Elliott Investment Management, headed by billionaire and Republican mega-donor Paul Singer, is reportedly in talks in a separate deal to buy a stake in the TurkStream pipeline, Russia’s last operational gas conduit to Europe. TurkStream traverses the Black Sea to Turkey before feeding pipelines supplying Hungary, Slovakia, and other nations.

“If, say, the U.S. and Russia agree on cooperation in the energy sector, then a gas pipeline for Europe could be ensured,” Putin said at a briefing in Moscow. “And this will benefit Europe, as it will receive cheap Russian gas.”

Vitrenko, Ukraine’s former acting energy minister, explains that while smaller players may be willing to work with Russia with exemptions from existing sanction regimes, the largest U.S. companies will wait for some kind of peace agreement. “CEOs of big oil companies want to go back to Russia, but not at any cost,” he says. “It’s important that there is some kind of legitimacy.”

“They’re making themselves clear that that’s something that they would like to see,” he adds. “If Russia continues to be just an occupier, it’s very difficult for the Exxons of this world to invest in Russia. Frankly, they need it to be whitewashed. Without whitewashing, they won’t be able to do it.”

“Ambitions of a Dictator”

The day before the summit, John Hopkins’ University’s Radchenko described Putin’s vision for Ukraine to me as “something like Belarus-plus, a vassal state of Russia ruled by a dictator.” Hours later, aboard Air Force One, Trump placed a call.

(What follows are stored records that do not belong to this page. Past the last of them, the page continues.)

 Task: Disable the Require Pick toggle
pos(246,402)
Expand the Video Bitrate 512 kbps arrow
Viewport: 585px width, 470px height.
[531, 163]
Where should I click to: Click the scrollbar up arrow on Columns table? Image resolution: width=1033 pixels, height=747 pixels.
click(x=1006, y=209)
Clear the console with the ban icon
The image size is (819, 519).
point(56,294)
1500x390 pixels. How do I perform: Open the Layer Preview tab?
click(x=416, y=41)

“I had a wonderful talk with the highly respected President of Belarus, Aleksandr Lukashenko,” he wrote on social media. Lukashenko is one of the longest-ruling dictators in the world and one of Putin’s closest allies. Belarus’ state news service said that Trump accepted an invitation from Lukashenko to visit Belarus’ capital city, Minsk.

Viktor Orbán, Hungary’s authoritarian strongman beloved by the American far-right, is set to host a potential trilateral meeting between Trump, Zelensky, and Putin — though recent reports say Trump is now backing away from participating.

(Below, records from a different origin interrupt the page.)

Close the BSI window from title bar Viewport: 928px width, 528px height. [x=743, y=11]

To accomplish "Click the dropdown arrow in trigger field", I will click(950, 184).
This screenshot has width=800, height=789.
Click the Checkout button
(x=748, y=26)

Advocates stress that a just peace process for Ukraine must follow the rules of international law, not illegal backroom dealmaking between autocrats and dictators.

“We cannot return to that dark energy future that empowers dictators like Putin, fuels wars, and locks the world into fossil dependence,” says Romanko, of Rozam We Stand. “We need our full territories back, and an energy transition just as strong so that future generations of Ukrainians never again face a fossil-fueled monster, encouraged and sugarcoated by appeasement, red carpets, and the like.”

Mariia Freeman, the Ukrainian from Luhansk, has been standing on street corners in Anchorage protesting against the war in Ukraine for almost four years. “It’s better than sitting at home alone feeling depressed by the news,” she tells me. Seeing hundreds of people turn up to join her the day before the summit, “all those people who care,” she says, “was empowering.”

Later, reflecting on the failures of the Trump-Putin summit, Freeman shares a warning.

“Trump’s actions since taking office have all led to this,” she says. “It’s the ambitions of a dictator.”